- Work instructions
Substitute "menu" for "dropdown" in the records from the line with "Click the Комментарий toolbar icon in WinRAR" up to and including the line with "(x=512, y=38)", leaving all else unchanged. Give back only those lines, without the pictures.

- Records excerpted from a collection
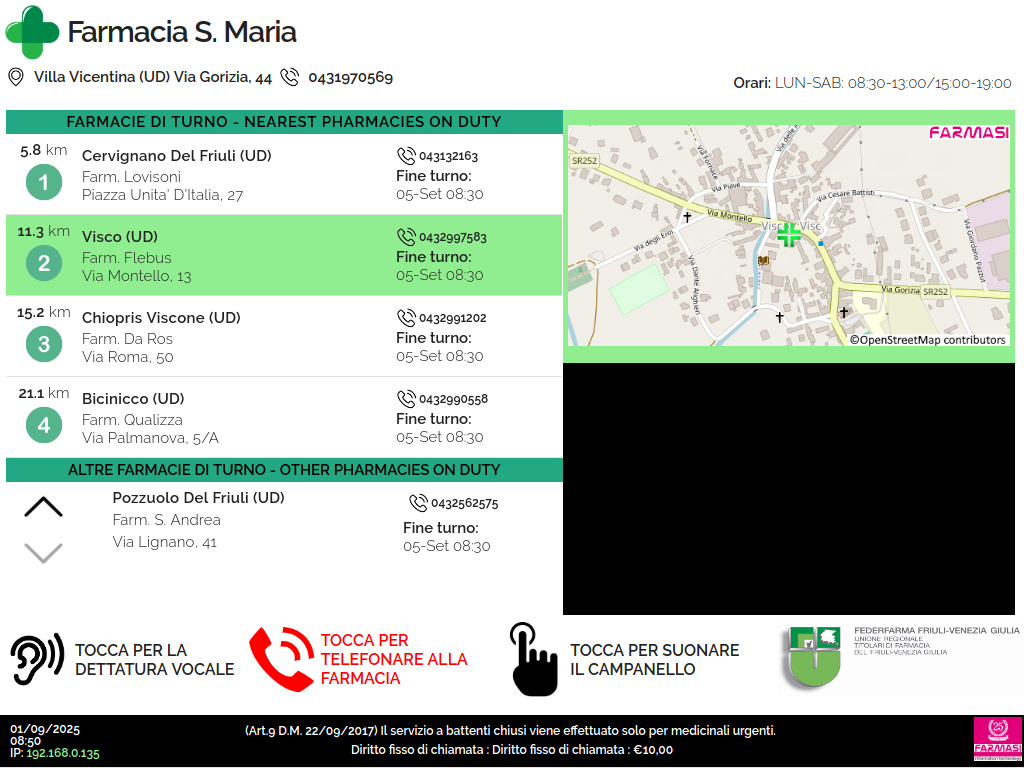
Task: Show next pharmacy using down chevron
Action: pyautogui.click(x=43, y=552)
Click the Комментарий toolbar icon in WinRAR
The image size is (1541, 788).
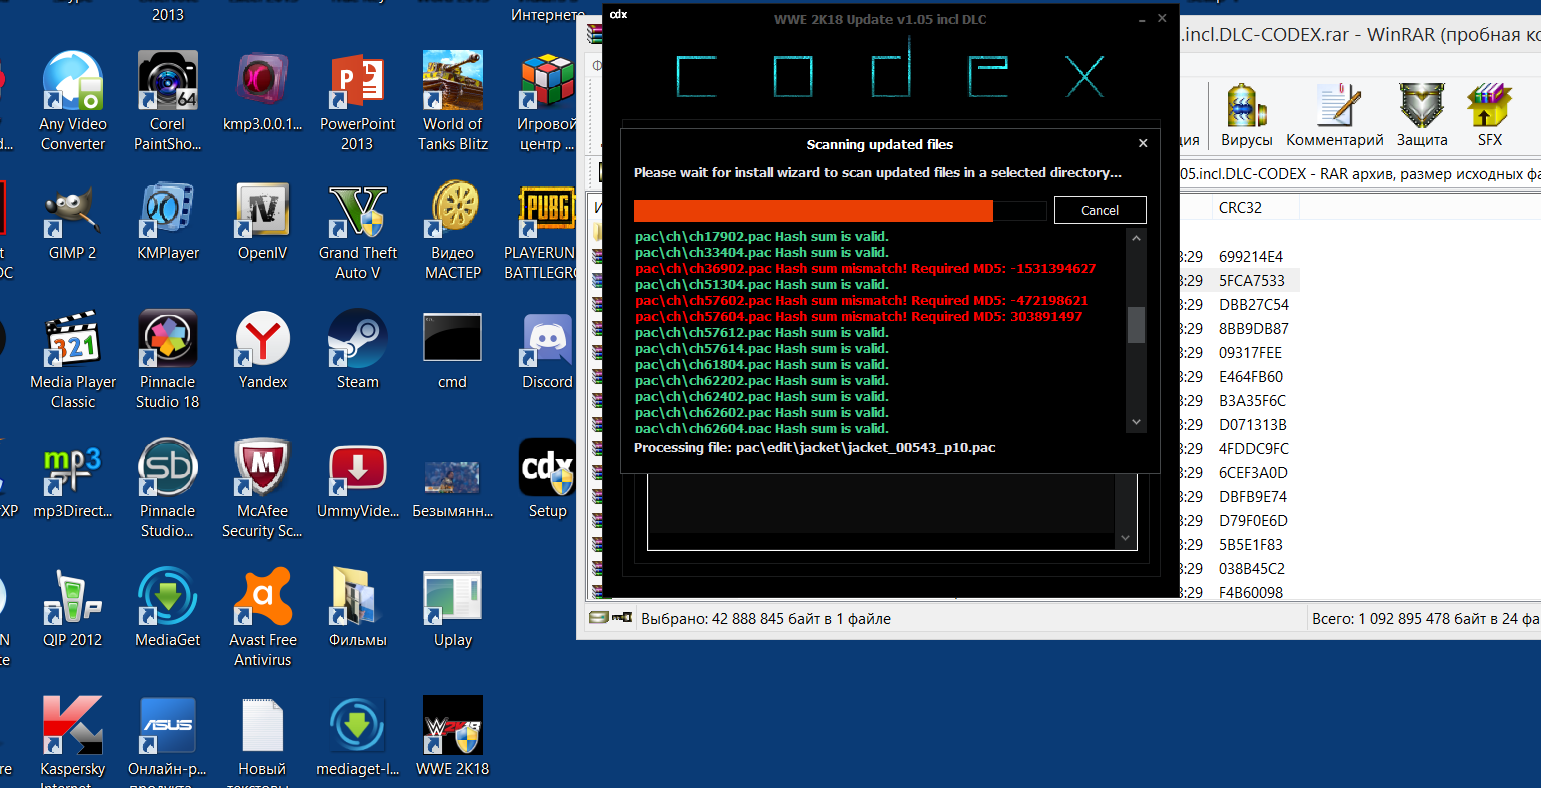pos(1334,115)
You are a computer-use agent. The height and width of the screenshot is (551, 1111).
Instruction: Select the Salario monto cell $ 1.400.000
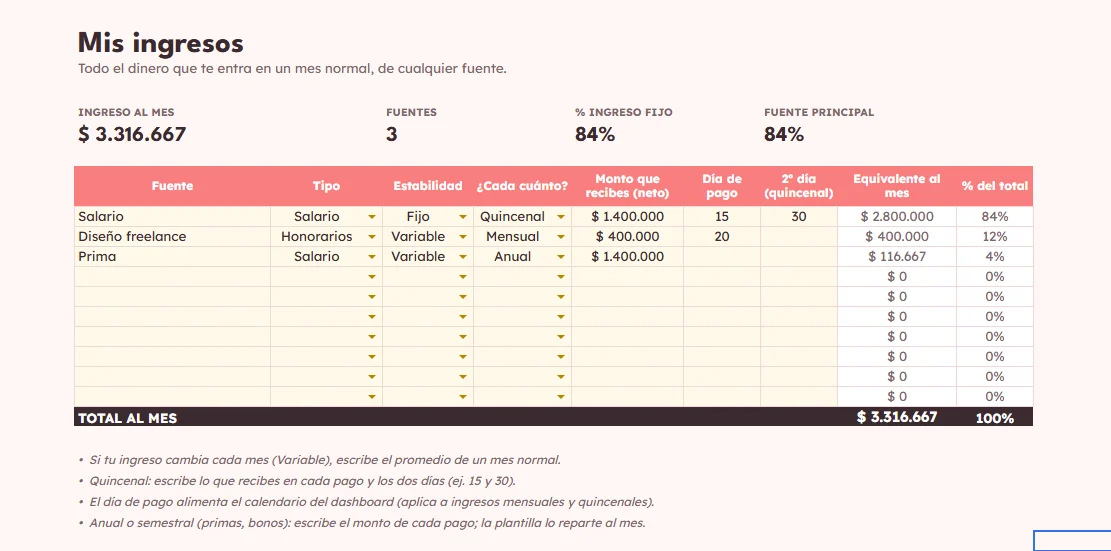pos(627,217)
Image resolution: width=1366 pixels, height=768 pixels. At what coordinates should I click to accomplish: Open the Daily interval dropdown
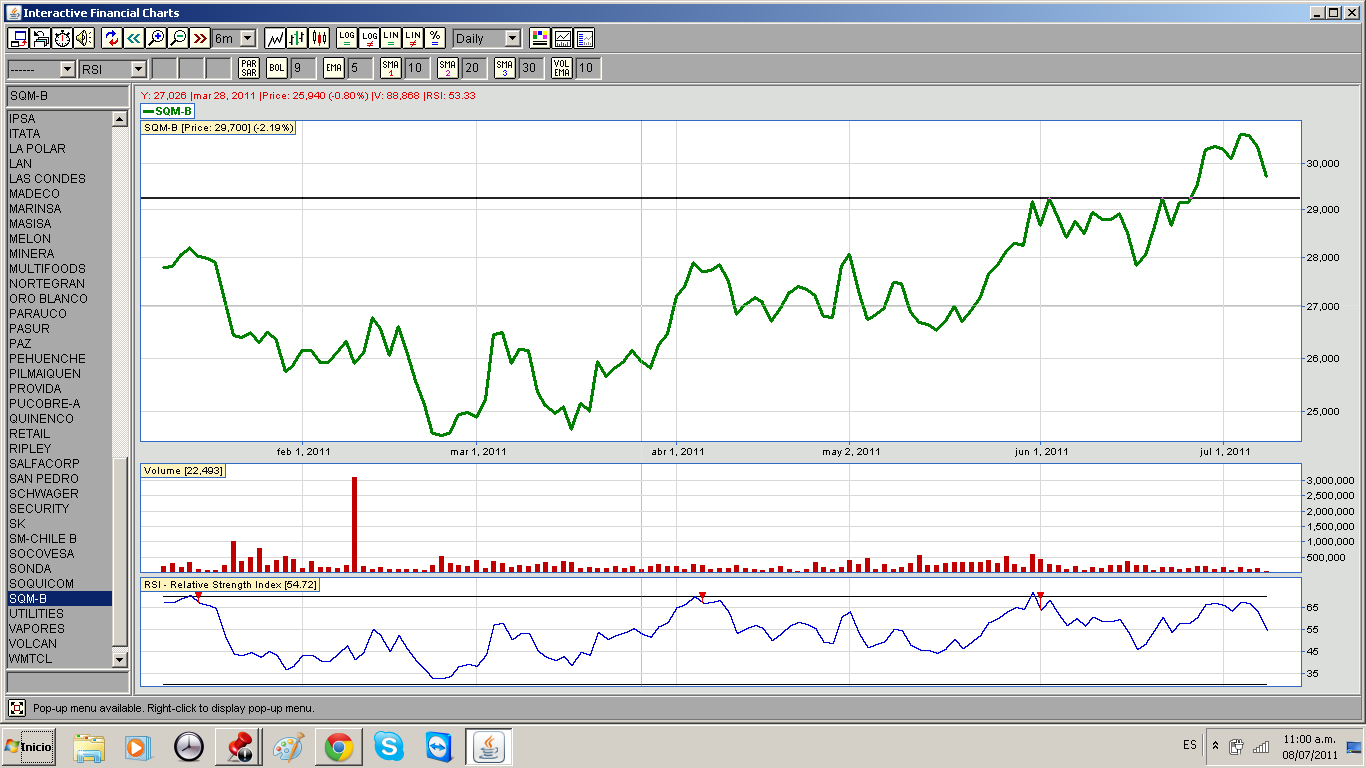(x=512, y=38)
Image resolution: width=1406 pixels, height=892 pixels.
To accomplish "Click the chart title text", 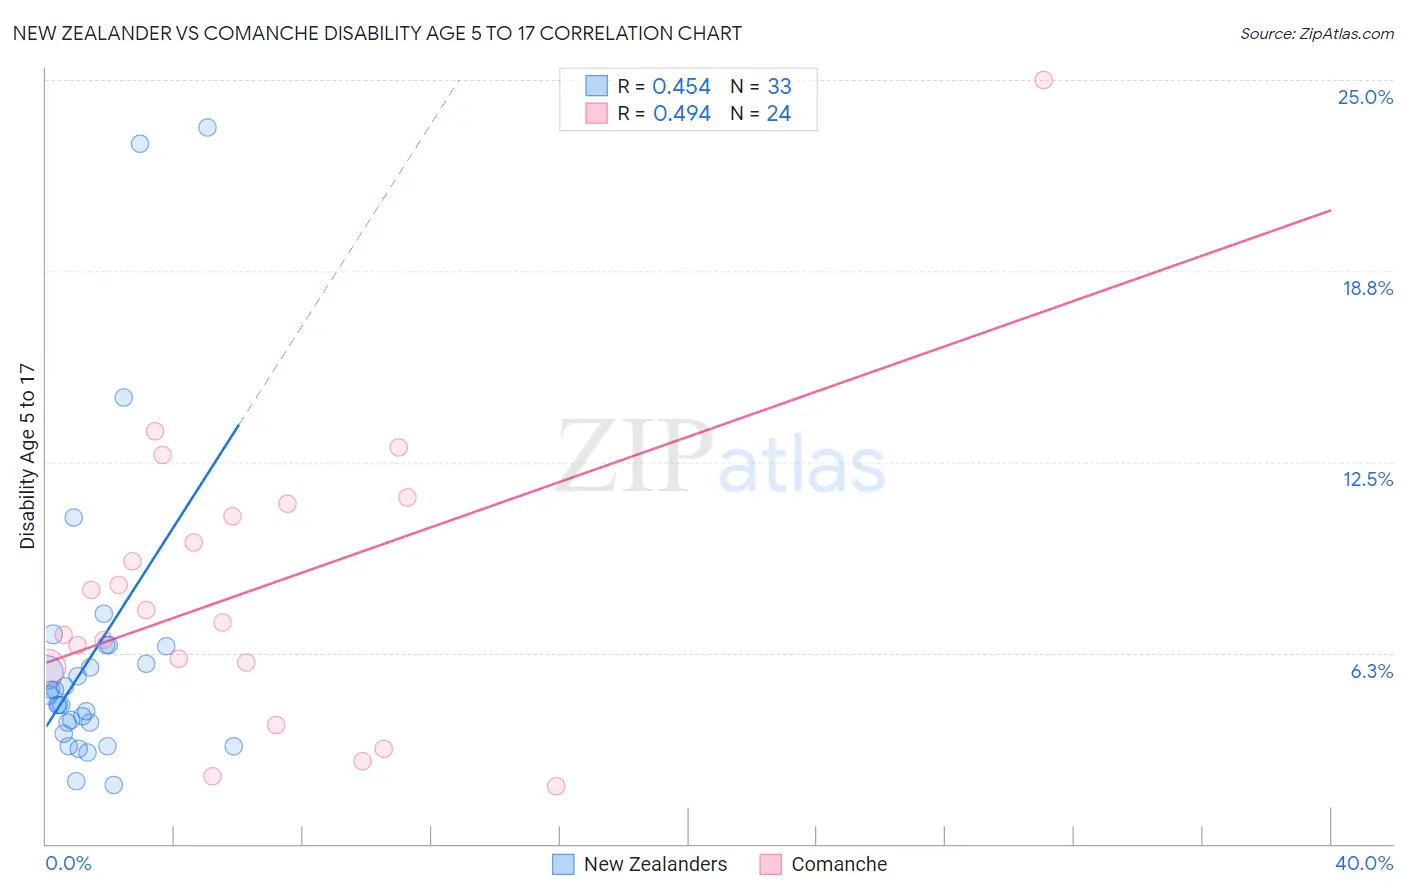I will click(x=377, y=33).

- Solved problem
Click the Комментарий toolbar icon in WinRAR
The image size is (1541, 788).
pos(1334,115)
You are a computer-use agent. The height and width of the screenshot is (551, 1111).
Instruction: Select the Salario monto cell $ 1.400.000
pos(627,217)
Image resolution: width=1366 pixels, height=768 pixels. At what coordinates should I click to accomplish: Open the Daily interval menu
(x=512, y=38)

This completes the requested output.